An Interview With the Legendary Peter Straub


Tonight, I have a very special interview for you. In fact, all you horror writers out there would probably be pool boys or number-crunchers if this man did not exist. I may never have been motivated to leave Milwaukee, and I probably would not be a writer today. This guy co-wrote my most favorite book of all time. That book: The Talisman. He has also written such masterpieces as Ghost Story, Shadowland, Floating Dragon, Koko, Mr. X, Lost Boy, Lost Girl, In the Night Room, and A Dark Matter. Our very special guest: grand master of horror MR. PETER STRAUB. Of course he thinks I’m a total whack-job now for asking these odd questions, but, you know, it’s all in fun. And how often do you have the ear of one of your all-time favorite authors, an all-time great? He is so gracious and such a kind person and a real inspiration. I really appreciate him taking time out of his insanely busy schedule to play along. Thanks, Peter!
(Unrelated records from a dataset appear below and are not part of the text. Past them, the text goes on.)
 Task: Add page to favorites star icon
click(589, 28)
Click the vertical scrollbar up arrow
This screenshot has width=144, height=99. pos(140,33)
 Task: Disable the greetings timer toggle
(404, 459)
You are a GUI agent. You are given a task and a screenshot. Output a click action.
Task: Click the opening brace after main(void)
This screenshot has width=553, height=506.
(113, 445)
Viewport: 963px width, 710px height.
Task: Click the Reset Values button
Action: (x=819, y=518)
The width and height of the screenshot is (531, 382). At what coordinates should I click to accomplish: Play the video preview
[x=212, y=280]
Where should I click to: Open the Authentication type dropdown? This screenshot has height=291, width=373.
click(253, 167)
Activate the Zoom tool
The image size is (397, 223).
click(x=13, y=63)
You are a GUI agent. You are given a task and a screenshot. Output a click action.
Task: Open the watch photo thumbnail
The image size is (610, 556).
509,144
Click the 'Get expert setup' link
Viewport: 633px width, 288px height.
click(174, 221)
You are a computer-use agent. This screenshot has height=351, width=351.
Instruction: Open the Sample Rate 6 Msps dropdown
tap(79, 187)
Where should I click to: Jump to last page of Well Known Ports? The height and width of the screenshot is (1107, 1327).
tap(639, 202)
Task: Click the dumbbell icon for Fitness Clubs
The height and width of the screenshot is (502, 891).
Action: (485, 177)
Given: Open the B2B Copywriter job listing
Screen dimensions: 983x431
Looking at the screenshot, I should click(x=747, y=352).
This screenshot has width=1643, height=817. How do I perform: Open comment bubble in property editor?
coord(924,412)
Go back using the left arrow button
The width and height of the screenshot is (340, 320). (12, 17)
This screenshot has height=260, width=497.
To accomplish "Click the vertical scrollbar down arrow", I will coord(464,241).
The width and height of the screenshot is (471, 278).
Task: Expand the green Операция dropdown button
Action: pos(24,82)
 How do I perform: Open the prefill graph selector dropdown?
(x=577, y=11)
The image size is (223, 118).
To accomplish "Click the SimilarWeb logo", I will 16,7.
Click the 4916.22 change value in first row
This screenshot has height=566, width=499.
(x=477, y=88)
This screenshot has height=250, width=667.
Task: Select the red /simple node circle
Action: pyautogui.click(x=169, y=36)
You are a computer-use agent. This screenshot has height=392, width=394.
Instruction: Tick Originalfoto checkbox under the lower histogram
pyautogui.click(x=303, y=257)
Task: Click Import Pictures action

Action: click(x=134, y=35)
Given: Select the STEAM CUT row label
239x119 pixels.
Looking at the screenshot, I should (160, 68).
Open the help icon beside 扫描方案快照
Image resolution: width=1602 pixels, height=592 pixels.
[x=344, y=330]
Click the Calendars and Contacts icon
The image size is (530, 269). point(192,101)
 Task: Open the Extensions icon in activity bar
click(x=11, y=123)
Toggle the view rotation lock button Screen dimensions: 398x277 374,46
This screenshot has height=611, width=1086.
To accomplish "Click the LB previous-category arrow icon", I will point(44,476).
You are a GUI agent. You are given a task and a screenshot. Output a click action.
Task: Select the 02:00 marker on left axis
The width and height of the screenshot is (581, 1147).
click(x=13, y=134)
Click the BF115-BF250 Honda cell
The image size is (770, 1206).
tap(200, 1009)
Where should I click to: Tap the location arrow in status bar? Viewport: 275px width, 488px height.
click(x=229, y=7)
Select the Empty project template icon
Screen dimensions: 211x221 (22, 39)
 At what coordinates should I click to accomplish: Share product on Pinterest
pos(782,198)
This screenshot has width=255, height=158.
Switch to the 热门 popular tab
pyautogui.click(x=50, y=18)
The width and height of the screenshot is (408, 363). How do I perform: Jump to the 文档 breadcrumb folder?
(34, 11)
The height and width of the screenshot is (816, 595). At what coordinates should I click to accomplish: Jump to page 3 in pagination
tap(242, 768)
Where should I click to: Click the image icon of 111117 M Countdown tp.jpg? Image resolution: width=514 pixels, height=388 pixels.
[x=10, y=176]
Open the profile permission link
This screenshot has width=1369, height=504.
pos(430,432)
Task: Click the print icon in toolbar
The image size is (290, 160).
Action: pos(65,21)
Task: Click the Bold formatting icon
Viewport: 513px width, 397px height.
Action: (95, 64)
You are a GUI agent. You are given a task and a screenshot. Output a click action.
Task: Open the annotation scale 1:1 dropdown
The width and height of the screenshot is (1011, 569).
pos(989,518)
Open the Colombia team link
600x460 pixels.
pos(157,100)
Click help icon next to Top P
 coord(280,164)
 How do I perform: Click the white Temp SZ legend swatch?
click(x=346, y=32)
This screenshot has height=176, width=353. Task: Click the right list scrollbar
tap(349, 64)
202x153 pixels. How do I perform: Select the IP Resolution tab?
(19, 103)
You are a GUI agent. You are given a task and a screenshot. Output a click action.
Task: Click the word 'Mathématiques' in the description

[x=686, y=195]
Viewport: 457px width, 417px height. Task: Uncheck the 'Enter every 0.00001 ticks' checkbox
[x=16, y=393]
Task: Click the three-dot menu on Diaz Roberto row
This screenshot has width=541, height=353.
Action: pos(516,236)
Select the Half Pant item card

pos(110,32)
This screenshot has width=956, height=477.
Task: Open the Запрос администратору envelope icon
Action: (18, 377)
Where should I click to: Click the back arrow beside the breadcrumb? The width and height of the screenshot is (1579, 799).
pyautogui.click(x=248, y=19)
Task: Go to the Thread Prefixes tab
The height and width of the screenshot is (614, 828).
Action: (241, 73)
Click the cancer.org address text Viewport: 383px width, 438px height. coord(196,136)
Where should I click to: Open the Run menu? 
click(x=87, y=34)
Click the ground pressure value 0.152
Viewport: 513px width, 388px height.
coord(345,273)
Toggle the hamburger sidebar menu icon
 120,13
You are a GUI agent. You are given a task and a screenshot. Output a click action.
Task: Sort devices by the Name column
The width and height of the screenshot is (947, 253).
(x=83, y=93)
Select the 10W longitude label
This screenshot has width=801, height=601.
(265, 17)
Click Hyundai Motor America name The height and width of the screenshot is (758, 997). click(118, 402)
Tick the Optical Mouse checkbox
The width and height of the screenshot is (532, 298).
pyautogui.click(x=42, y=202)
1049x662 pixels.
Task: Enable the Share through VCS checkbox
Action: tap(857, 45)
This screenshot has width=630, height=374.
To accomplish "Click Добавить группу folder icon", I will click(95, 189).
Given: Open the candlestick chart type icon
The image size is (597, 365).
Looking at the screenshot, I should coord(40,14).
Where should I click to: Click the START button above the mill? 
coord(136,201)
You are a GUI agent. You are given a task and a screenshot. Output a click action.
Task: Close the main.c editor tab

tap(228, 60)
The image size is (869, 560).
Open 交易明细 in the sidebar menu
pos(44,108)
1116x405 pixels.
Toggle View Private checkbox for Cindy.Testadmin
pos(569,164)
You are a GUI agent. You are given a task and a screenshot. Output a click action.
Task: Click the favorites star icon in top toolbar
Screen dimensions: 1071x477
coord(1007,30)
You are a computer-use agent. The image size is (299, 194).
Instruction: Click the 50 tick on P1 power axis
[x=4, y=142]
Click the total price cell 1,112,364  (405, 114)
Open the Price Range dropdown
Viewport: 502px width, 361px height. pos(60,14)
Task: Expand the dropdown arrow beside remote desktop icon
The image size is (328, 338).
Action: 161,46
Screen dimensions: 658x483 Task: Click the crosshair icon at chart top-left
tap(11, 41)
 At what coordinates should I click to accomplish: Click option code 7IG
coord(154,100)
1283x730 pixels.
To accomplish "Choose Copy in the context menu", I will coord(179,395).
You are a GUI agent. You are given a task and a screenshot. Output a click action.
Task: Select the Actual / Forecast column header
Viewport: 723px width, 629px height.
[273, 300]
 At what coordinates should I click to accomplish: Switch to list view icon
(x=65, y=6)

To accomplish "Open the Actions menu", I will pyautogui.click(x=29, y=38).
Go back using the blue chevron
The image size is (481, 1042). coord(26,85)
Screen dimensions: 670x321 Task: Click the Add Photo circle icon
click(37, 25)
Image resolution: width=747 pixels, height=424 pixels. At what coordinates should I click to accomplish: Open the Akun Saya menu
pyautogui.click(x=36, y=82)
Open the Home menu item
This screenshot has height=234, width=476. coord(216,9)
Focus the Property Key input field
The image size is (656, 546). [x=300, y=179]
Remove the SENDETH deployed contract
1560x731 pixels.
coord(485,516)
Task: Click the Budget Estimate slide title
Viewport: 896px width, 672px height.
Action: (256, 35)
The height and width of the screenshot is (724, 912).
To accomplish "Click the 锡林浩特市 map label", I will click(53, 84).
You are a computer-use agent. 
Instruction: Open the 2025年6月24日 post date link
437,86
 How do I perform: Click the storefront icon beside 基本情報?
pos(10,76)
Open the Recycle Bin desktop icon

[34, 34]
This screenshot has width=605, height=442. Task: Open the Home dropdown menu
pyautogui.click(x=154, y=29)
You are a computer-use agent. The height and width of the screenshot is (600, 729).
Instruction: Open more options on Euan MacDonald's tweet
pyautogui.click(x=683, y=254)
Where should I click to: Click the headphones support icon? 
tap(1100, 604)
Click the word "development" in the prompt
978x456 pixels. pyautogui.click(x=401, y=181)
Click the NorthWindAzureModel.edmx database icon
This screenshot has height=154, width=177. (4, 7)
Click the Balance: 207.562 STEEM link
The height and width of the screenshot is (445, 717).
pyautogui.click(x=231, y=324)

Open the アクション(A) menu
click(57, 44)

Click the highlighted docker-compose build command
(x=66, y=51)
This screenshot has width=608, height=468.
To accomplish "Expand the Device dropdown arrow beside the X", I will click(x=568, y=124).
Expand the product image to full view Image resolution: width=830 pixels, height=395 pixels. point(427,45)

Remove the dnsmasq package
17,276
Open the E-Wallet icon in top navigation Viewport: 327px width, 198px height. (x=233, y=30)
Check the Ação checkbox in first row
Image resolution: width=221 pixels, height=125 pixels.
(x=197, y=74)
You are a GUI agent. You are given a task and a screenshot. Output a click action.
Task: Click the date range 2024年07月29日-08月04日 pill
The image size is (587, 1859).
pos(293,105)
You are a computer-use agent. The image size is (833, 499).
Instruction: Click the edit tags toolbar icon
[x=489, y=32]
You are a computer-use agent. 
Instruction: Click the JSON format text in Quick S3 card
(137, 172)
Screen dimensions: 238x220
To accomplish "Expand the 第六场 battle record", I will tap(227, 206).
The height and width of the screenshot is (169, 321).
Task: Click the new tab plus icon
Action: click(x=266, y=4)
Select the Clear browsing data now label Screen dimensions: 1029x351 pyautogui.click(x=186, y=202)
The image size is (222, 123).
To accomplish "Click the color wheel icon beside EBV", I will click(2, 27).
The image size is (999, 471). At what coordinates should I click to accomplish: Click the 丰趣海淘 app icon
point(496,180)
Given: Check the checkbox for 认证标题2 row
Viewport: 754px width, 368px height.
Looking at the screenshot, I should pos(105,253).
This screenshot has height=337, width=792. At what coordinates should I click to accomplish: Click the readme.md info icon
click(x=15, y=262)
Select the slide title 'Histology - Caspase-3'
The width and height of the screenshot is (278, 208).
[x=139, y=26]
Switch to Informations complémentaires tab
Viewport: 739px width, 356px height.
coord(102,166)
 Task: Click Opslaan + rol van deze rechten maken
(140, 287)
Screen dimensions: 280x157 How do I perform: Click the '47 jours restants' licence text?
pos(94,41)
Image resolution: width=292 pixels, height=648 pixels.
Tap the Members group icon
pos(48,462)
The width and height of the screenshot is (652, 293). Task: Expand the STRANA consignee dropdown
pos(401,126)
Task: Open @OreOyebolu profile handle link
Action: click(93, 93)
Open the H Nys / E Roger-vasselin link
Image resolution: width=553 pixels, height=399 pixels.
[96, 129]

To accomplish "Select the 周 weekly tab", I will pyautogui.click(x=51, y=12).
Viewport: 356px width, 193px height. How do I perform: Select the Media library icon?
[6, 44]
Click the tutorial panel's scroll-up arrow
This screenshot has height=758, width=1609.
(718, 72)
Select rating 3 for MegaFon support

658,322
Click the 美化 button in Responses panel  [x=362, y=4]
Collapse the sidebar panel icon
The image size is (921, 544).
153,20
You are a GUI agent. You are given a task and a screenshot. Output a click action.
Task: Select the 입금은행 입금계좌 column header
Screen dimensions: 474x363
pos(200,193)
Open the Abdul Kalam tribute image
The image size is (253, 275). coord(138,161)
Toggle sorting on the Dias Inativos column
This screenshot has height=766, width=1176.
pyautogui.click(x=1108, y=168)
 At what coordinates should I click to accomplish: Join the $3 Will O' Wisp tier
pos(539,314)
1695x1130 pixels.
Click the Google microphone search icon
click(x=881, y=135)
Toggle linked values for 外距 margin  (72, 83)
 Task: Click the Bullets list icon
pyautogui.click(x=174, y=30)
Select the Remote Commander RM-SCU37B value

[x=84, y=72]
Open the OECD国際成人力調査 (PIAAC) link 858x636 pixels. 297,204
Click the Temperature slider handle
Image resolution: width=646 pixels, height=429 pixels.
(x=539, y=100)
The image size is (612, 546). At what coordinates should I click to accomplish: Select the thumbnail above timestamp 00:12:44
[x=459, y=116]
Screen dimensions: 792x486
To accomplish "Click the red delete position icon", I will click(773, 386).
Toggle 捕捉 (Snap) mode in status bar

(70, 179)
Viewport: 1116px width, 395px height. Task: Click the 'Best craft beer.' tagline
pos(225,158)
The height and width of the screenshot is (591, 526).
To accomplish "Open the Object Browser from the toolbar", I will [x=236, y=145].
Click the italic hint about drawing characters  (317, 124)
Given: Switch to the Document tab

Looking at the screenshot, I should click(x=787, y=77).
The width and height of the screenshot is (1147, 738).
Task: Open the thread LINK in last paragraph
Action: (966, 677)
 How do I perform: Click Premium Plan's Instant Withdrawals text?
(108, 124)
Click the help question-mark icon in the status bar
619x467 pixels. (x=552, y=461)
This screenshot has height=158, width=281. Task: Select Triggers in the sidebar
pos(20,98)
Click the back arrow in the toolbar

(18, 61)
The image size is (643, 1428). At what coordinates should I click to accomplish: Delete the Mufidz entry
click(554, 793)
PS:  Let’s see what I can do with your interesting questions:

1.) I know you’re a big jazz fan, but imagine for a moment that you were attending, say, some horror writers’ function and someone pulled out the old karaoke machine. Let’s say you were in just the right mood to get up and belt out a song — which song would you choose?

PS:  If I could choose any song I wanted? “The Way You Look Tonight,” probably. I like the way it moves, and I like its intervals. 

2.) Magicians:  fun-loving entertaining scamps or malicious lying rip-off artists?
PS:  Neither — they are hard-working entertainers.

3.) If your car blew a tire in a rural area and your cell phone wasn’t working (I forget to recharge mine all the time), would you know how to change the tire yourself?

PS:  What’s a tire? I haven’t driven a car in about 25 years. But… if I were in this situation, I would be seriously freaked.

4.) Do you now or have you ever owned a piece of clothing with the Milwaukee Brewers logo on it?

PS: Nope. I own no articles of clothing that refer to any athletic competitions or teams. I do have 2 jazz festival t-shirts, though. And one Down Beat t-shirt.

5.) What is your favorite brand of handkerchiefs and why?
PS:  I cannot answer that question. Handkerchieves appear in my drawer, but I don’t quite know how they get there. I can say that I like good-sized handkerchieves that aren’t white, from pastels to dark blues and greens.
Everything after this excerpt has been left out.